> Задания для выполнения:
[a] Выпишите из интервью с геологом о Байкале все характеристики озера, которые выражены словом «самое».
[b] Продолжите интервью с геологом о Байкале, начиная сразу после его последнего предложения.

> Представленный текст:
·····

«Голодный человек в валенках – это ненадолго»
(Геолог – об исследованиях донных отложений и климатических сюрпризах.)
Андрей Петрович Федотов
– Андрей Петрович, не все знают, что такое лимнология. Я в своё время с удивлением узнала, что это синоним слова «озероведение».
– Это не синоним, а перевод с греческого. Лимнология – наука об озёрах. Если посмотреть на карту озёр, где я отбирал донные отложения, в округе уже не осталось озёр «свободных». Также мы работаем в Арктике, сейчас изучаем керн фирна (промежуточная стадия между снегом и глетчерным льдом – прим. ред.) из Антарктиды. У нас была в этом году экспедиция на полюс холода, на Якутские озёра. Все пресноводные и солоноводные системы внутренних водоемов – это всё наши цели.
Конечно, Байкал – «наше всё», но это тот инструментарий, где мы имеем большую базу данных, можем отрабатывать новые методы. А применяем их уже в других местах. Я и молодежь ориентирую так: вы учитесь на Байкале, свои знания применяйте в других регионах и странах, а потом возвращайтесь с обогащёнными знаниями опять на Байкал. Мы любим Байкал, но это не тот объект, на котором мы зацикливаемся.
– Почему Байкал – это «наше всё»?
– Это самое глубокое, самое древнее, самое красивое, самое загадочное озеро. Вы можете на Байкале экспериментировать со многими системами, чтобы понять, как работают более простые системы. Если это работает на Байкале, и вы поняли процесс, то перейти на низший уровень понимания гораздо проще.
– Что важного вы поняли, изучая Байкал? Какие закономерности удалось обнаружить?
– Их много. Моя основная работа ещё до того, как я стал директором, была связана с изучением климата прошлого. Как развивались котловины, как они эволюционировали, озёрные системы и климат, им сопутствующий. Если представить, что Байкал – это человек, то ему лет 80. В общем-то, уже немолодой. И если взять историю, которая для него началась минимум 30 миллионов лет назад, то последние 200 лет – это часов шесть его жизни. Вы помните шесть часов своего рабочего времени из всей своей трудовой деятельности? Я – нет.
Если смотреть в масштабах геологии, то Байкал, который мы видим сейчас, совсем не тот, каким он был пять млн лет назад. Самый древний Байкал – это южная часть озера – пространство до Селенги.
– То есть, Байкал растёт?
– Да. Геофизики говорят, что он раздвигается примерно на сантиметр каждый год.
– При этом большинство водоёмов со временем пересыхают и исчезают. А Байкал – наоборот. Почему?
– Потому что он тектонического происхождения. Западный берег Байкала – это Сибирская платформа. А восточный берег – подвижный пояс. Если посмотреть ещё дальше, правее, там есть другая платформа-плита – Амурская. И она движется сюда, раскрывая Байкал. То есть, одна плита стоит на месте, вторая движется по этому разлому, плюс ещё Индия «наезжает». Одна из гипотез, откуда произошёл Байкал – всё началось, когда Индия «врезалась» в Евразию. 60 млн лет назад она была не там, где сейчас.

·····

> Исходные материалы:
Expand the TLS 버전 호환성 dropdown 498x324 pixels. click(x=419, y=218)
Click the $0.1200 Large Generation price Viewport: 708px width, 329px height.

·····

> Ответы к заданиям:
[a] самое глубокое, самое древнее, самое красивое, самое загадочное

[b]
– Случались ли у вас какие-то неожиданные находки?
– Байкал устроен так, что мы мало что можем увидеть. Это одна из проблем – всё удивительное из прошлого мы можем найти только в осадках Байкала, не на поверхности. А то, что на поверхности, быстро разлагается, утилизируется организмами. Мы видим ил, который вам ничего не скажет. Вы не увидите там никаких организмов, кроме диатомий. Они имеют кремниевый скелет и сохраняются в осадке.
Рядом озеро Хубсугул в Монголии, его возраст тоже древний – под пять млн лет. Но там диатомовые не сохраняются, они разлагаются, потому что вода более карбонатная. В Байкале мало реперов, по которым мы можем восстановить, что же там было раньше. Одна из задач – как на основе палео-ДНК из донных отложений всё же понять: а кто здесь жил раньше? Над этой задачей и работаем, потому что ДНК в осадках сохраняется очень плохо.
– Но что-то удалось узнать?
– Мы находимся на стадии, когда только приоткрываем завесу тайн: а что там вообще, как добиться того, чтобы эта ДНК прочиталась? Если посмотреть на палео-запись диатомовых, мы увидим, что на Байкале были периоды, когда жизнь замирала. Питательных веществ было мало, кушать нечего. Как в мультике «Ледниковый период», так и здесь.
– Они не умирали, а замирали?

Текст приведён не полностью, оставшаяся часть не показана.